• **Exercise**
Please output the records below in full, exactly as given, but without the images.

[Collected data]
++++++++
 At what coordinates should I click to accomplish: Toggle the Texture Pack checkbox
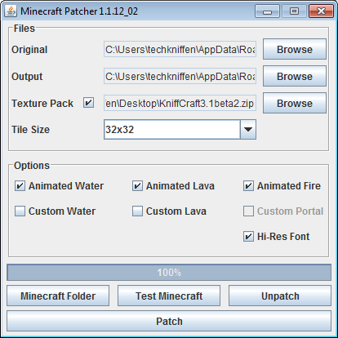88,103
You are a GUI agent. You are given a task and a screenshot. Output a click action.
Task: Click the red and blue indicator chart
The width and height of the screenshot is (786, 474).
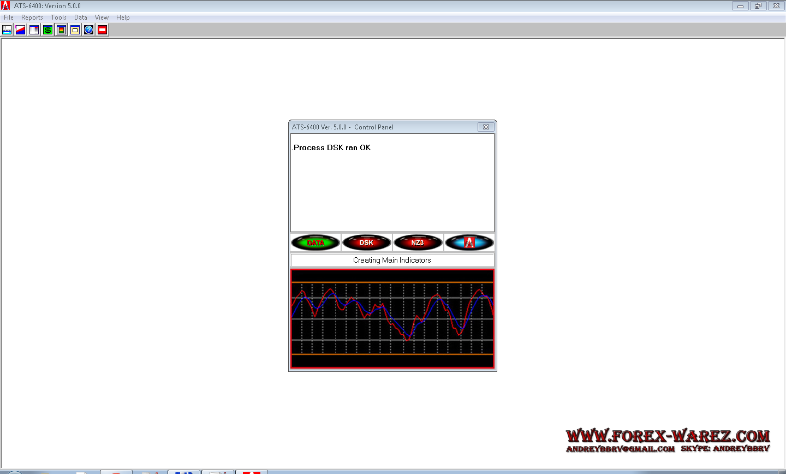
++++++++
• **Your response**
 At what coordinates should I click to accomplish: Toggle the Texture Pack checkbox
88,103
You are a GUI agent. You are given a task and a screenshot. Output a click action.
Task: Click the red and blue indicator chart
The width and height of the screenshot is (786, 474).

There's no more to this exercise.